REQUIREMENT
All of the data must be returned exactly as given.

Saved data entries
########################################

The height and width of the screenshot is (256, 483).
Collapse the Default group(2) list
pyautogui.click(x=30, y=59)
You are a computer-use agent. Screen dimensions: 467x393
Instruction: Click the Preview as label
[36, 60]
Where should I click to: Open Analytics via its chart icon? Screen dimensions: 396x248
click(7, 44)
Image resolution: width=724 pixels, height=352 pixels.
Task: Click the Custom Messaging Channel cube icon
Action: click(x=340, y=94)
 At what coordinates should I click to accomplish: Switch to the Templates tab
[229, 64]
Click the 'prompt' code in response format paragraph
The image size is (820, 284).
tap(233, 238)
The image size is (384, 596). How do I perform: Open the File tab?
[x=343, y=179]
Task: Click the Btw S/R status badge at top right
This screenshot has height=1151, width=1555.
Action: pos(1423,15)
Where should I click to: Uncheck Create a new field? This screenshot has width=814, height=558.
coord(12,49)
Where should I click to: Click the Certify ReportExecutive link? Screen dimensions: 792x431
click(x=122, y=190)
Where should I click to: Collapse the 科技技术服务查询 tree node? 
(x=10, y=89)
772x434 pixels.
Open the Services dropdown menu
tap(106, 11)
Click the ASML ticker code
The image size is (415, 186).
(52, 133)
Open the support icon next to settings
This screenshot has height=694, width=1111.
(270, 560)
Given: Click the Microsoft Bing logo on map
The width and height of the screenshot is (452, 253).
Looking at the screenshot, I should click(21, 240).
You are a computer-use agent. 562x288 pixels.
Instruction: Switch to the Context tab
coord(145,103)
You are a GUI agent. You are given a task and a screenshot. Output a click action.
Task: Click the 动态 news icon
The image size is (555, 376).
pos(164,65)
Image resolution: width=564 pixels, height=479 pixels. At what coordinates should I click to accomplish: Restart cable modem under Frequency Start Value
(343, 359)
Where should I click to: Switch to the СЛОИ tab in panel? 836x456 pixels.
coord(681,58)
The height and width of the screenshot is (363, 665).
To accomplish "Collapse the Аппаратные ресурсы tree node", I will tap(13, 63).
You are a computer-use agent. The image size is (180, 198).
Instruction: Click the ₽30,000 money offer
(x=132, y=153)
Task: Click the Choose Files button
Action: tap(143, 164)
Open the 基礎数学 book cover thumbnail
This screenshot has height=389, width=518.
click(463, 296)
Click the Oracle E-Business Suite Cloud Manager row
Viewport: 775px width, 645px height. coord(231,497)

########################################

SOLUTION
The height and width of the screenshot is (256, 483).
Collapse the Default group(2) list
pyautogui.click(x=30, y=59)
You are a computer-use agent. Screen dimensions: 467x393
Instruction: Click the Preview as label
[36, 60]
Where should I click to: Open Analytics via its chart icon? Screen dimensions: 396x248
click(7, 44)
Image resolution: width=724 pixels, height=352 pixels.
Task: Click the Custom Messaging Channel cube icon
Action: click(x=340, y=94)
 At what coordinates should I click to accomplish: Switch to the Templates tab
[229, 64]
Click the 'prompt' code in response format paragraph
The image size is (820, 284).
tap(233, 238)
The image size is (384, 596). How do I perform: Open the File tab?
[x=343, y=179]
Task: Click the Btw S/R status badge at top right
This screenshot has height=1151, width=1555.
Action: pos(1423,15)
Where should I click to: Uncheck Create a new field? This screenshot has width=814, height=558.
coord(12,49)
Where should I click to: Click the Certify ReportExecutive link? Screen dimensions: 792x431
click(x=122, y=190)
Where should I click to: Collapse the 科技技术服务查询 tree node? 
(x=10, y=89)
772x434 pixels.
Open the Services dropdown menu
tap(106, 11)
Click the ASML ticker code
The image size is (415, 186).
(52, 133)
Open the support icon next to settings
This screenshot has height=694, width=1111.
(270, 560)
Given: Click the Microsoft Bing logo on map
The width and height of the screenshot is (452, 253).
Looking at the screenshot, I should click(21, 240).
You are a computer-use agent. 562x288 pixels.
Instruction: Switch to the Context tab
coord(145,103)
You are a GUI agent. You are given a task and a screenshot. Output a click action.
Task: Click the 动态 news icon
The image size is (555, 376).
pos(164,65)
Image resolution: width=564 pixels, height=479 pixels. At what coordinates should I click to accomplish: Restart cable modem under Frequency Start Value
(343, 359)
Where should I click to: Switch to the СЛОИ tab in panel? 836x456 pixels.
coord(681,58)
The height and width of the screenshot is (363, 665).
To accomplish "Collapse the Аппаратные ресурсы tree node", I will tap(13, 63).
You are a computer-use agent. The image size is (180, 198).
Instruction: Click the ₽30,000 money offer
(x=132, y=153)
Task: Click the Choose Files button
Action: tap(143, 164)
Open the 基礎数学 book cover thumbnail
This screenshot has height=389, width=518.
click(463, 296)
Click the Oracle E-Business Suite Cloud Manager row
Viewport: 775px width, 645px height. coord(231,497)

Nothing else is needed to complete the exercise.